Previously, patch constant functions only accepted OutputPatch. This
adds InputPatch support, via a pseudo-builtin variable type, so that
the patch can be tracked clear through from the qualifier.
The prior implementation of GS did not work with the new EP wrapping architecture.
This fixes it: the Append() method now looks up the actual output rather
than the internal sanitized temporary type, and writes to that.
In the hull shader, the PCF output does not participate in an argument list,
so has no defined ordering. It is always put at the end of the linkage. That
means the DS input reading PCF data must be be at the end of the DS linkage
as well, no matter where it may appear in the argument list. This change
makes sure that happens.
The detection is by looking for arguments that contain tessellation factor
builtins, even as a struct member. The whole struct is taken as the PCF output
if any members are so qualified.
The SPIR-V generator had assumed tessellation modes such as
primitive type and vertex order would only appear in tess eval
(domain) shaders. SPIR-V allows either, and HLSL allows and
possibly requires them to be in the hull shader.
This change:
1. Passes them through for either tessellation stage, and,
2. Does not set up defaults in the domain stage for HLSl compilation,
to avoid conflicting definitions.
HLSL HS outputs a per ctrl point value, and the DS reads an array
of that type. (It also has a per patch frequency). The per-ctrl-pt
frequency is arrayed on just one side, as opposed to SPIR-V which
is arrayed on both. To match semantics, the compiler creates an
array behind the scenes and indexes it by invocation ID, assigning
the HS return value to it.
SPIR-V requires that tessellation factor arrays be size 4 (outer) or 2 (inner).
HLSL allows other sizes such as 3, or even scalars. This commit converts
between them by forcing the IO types to be the SPIR-V size, and allowing
copies between the internal and IO types to handle these cases.
This PR emulates per control point inputs to patch constant functions.
Without either an extension to look across SIMD lanes or a dedicated
stage, the emulation must use separate invocations of the wrapped
entry point to obtain the per control point values. This is provided
since shaders are wanting this functionality now, but such an extension
is not yet available.
Entry point arguments qualified as an invocation ID are replaced by the
current control point number when calling the wrapped entry point. There
is no particular optimization for the case of the entry point not having
such an input but the PCF still accepting ctrl pt frequency data. It'll
work, but anyway makes no so much sense.
The wrapped entry point must return the per control point data by value.
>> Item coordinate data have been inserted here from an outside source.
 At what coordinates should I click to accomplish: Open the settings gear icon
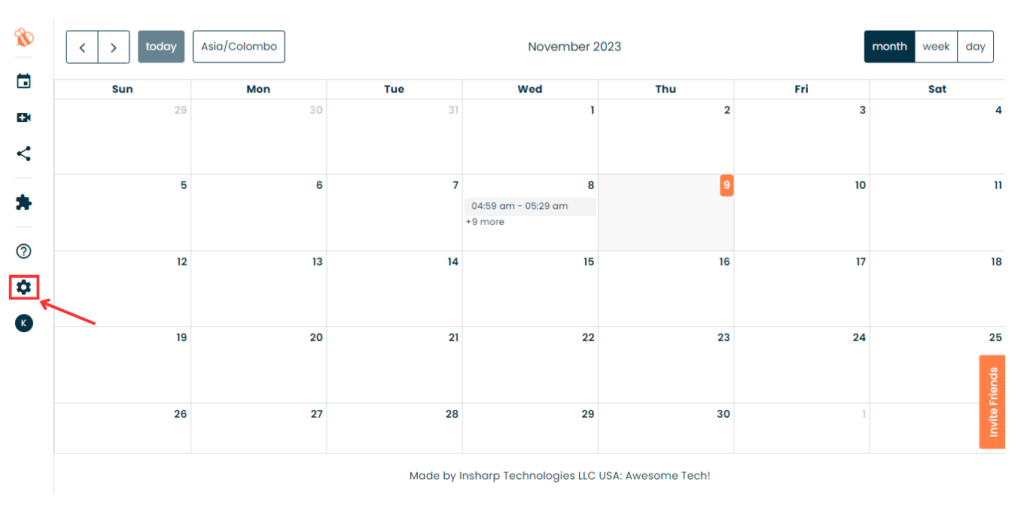point(24,287)
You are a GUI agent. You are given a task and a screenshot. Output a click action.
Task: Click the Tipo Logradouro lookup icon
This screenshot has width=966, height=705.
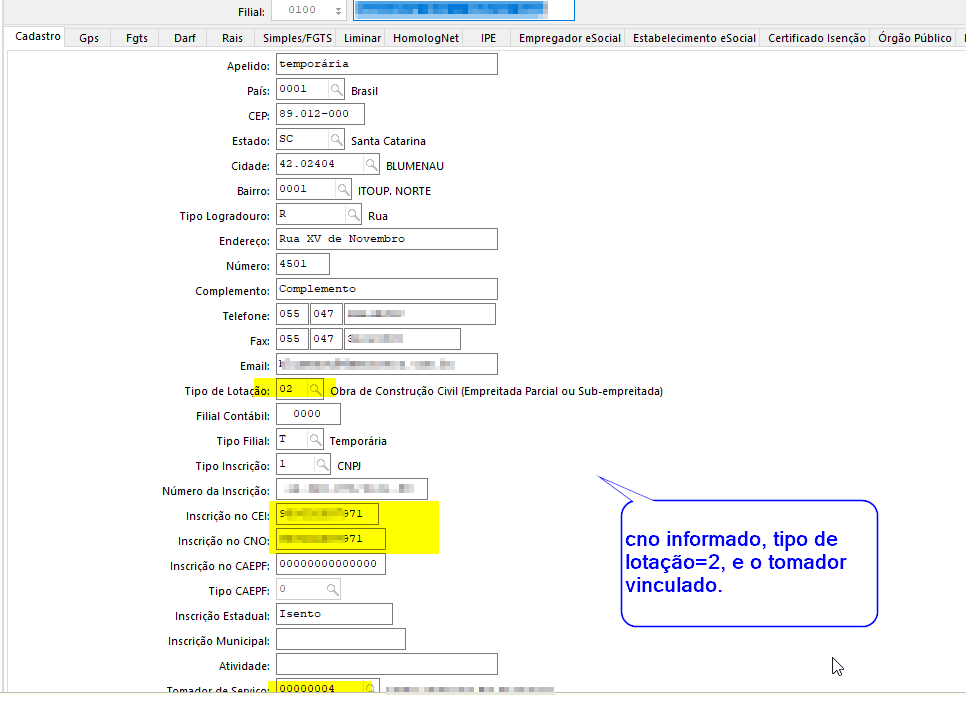pos(353,215)
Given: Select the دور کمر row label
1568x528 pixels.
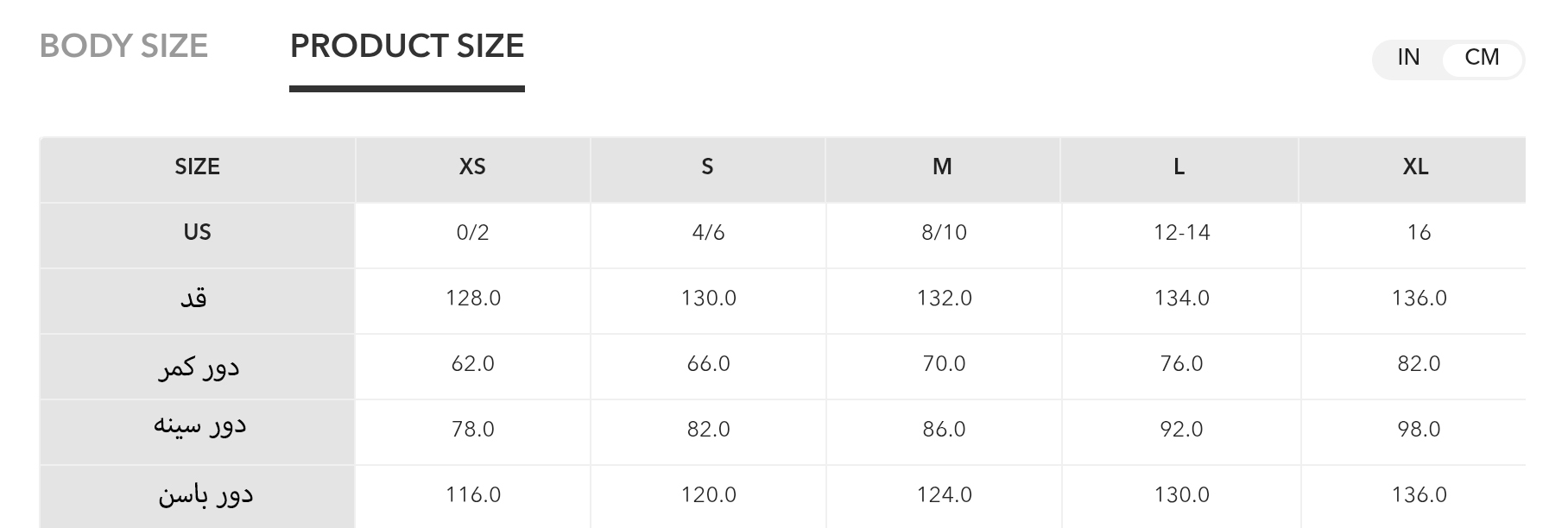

At this time it is not supported as an output parameter.
It would have been possible for globally scoped user functions to collide
with builtin method names. This adds a prefix to avoid polluting the
namespace.
Ideally this would be an invalid character to use in user identifiers, but
as that requires changing the scanner, for the moment it's an unlikely yet
valid prefix.
Also use this to move deferred member-function-body parsing to a better
place.
This should also be well poised for implementing the 'namespace' keyword.
This is slightly cleaner today for entry-point wrapping, which sometimes made
two subtrees for a function definition instead of just one subtree. It will be
critical though for recognizing a struct with multiple member functions.
The non-LOD form of image size query is prohibited in certain cases:
see the OpImageQuerySize and OpImageQuerySizeLod sections of the SPIR-V
spec for details. Sometimes we were generating the non-LOD form when
we should have been using the LOD form. Sometimes the LOD form is required
even if the underlying HLSL query did not supply a MIP level itself,
in which case level 0 is now queried.
This change propagates the storage qualifier from the buffer object to its contained
array type so that isStructBufferType() realizes it is one. That propagation was
happening before only for global variable declarations, so compilation defects would
result if the use of a function parameter happened before a global declaration.
This fixes that case, whether or not there ever is a global declaration, and
regardless of the relative order.
This changes the hlsl.structbuffer.fn.frag test to exercise the alternate order.
There are no differences to generated SPIR-V for the cases which successfully compiled before.
Use an explicit cast from size_t to int to avoid errors like the following:
glslang\glslang\MachineIndependent\preprocessor\Pp.cpp(1053) : error C2220: warning treated as error - no 'object' file generated
glslang\glslang\MachineIndependent\preprocessor\Pp.cpp(1053) : warning C4267: '=' : conversion from 'size_t' to 'int', possible loss of data
affects Pp.cpp, hlslParseHelper.cpp.
Initialize local variable to get rid of warningsa about potentially
uninitialized variables:
glslang\hlsl\hlslparsehelper.cpp(3667) : error C2220: warning treated as error - no 'object' file generated
glslang\hlsl\hlslparsehelper.cpp(3667) : warning C4701: potentially uninitialized local variable 'builtIn' used
affects hlslParseHelper.cpp
The f16tof32 opcode was indexing a vector with a float 0, rather
than an int 0. It may have made no functional difference due to the
identical bit pattern, but code looking at the type could be
confused.
This PR adds the ability to pass structuredbuffer types by reference
as function parameters.
It also changes the representation of structuredbuffers from anonymous
blocks with named members, to named blocks with pseudonymous members.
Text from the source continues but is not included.